You have 2 negations on your call to isalpha(). If you remove them both, you'll get the same result, but faster. I had originally thought that the double negation of isalpha() was pointless, but others have pointed out that it's needed because of quirks in the C language. Given that, and given that I don't recall ever running into this in the wild, I'd recommend reformulating it. There are a few options:

  1. Get rid of the &= as mentioned below.
  2. Write a function that returns an actual bool value so you don't have to worry about this particular quirk.
  3. Change the local call site to calculate a bool by doing something like alphabetic &= (isalpha(*c++) != 0);
  4. At the very least, comment on why you need the !! in the first place since it's not immediately obvious.

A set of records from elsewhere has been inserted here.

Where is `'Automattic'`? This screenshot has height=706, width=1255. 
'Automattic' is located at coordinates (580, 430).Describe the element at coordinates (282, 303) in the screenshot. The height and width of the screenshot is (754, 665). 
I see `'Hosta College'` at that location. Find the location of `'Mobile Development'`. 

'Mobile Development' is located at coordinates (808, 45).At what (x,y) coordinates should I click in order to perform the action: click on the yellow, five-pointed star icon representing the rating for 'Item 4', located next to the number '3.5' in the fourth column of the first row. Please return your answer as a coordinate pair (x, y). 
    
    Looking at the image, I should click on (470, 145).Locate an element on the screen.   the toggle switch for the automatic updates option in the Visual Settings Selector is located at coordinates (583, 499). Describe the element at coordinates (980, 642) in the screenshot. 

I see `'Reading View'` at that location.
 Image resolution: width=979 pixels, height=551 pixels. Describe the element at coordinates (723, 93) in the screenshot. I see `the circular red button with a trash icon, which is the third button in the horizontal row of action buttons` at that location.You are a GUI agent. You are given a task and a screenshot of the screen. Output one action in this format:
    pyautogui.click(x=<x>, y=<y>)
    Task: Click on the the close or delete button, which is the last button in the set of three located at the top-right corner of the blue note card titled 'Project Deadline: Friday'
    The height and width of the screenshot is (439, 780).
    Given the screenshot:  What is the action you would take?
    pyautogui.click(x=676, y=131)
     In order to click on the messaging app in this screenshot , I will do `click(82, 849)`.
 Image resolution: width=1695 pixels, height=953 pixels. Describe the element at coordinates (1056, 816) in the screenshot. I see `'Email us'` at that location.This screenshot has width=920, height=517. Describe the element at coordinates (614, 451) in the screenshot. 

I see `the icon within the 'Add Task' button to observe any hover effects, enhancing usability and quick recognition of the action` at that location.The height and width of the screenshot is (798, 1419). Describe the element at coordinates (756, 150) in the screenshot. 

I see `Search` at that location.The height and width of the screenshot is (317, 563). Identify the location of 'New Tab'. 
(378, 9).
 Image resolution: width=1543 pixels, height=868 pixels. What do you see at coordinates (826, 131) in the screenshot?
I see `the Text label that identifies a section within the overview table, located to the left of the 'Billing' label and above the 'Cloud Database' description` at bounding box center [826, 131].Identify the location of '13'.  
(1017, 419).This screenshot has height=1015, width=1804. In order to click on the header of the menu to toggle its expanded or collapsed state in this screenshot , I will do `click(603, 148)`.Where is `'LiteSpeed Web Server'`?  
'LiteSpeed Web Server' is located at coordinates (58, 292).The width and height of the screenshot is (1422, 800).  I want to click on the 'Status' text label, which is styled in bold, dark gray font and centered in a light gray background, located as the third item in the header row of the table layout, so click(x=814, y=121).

You could exit the loop early at the first non-alphabetic character. So something like:

while ((*c) && (alphabetic))
{
    alphabetic &= isalpha(*c++);
}

A local in-line implementation of isalpha() is likely to be faster than a system library call. Of course, that makes maintenance harder because you have to have a different version for each encoding, given the possibility of non-contiguous a-z characters. A simple way, if you can guarantee 8-bit characters, is to have a 256 element lookup-table where each element is true or false. You could automatically build it by doing something like:

bool alphaTable[256];
for (int nextChar = 0; nextChar < 256; nextChar++)
{
    alphaTable[nextChar] = isalpha(nextChar);
}

Then your loop becomes:

bool alphabetic = true;
while((*c) && (alphabetic))
{
    alphabetic = alphaTable[*c++];
}

You can get rid of the &= because whenever it becomes false, 1) we're done, and 2) all future values will be false.

This could be made even faster by using SIMD instructions. The details would vary depending on the architecture, so again, more maintenance. If you have a very large number of strings to calculate this on at one time, you could also perform multiple simultaneous calculations by running the function on multiple cores at the same time.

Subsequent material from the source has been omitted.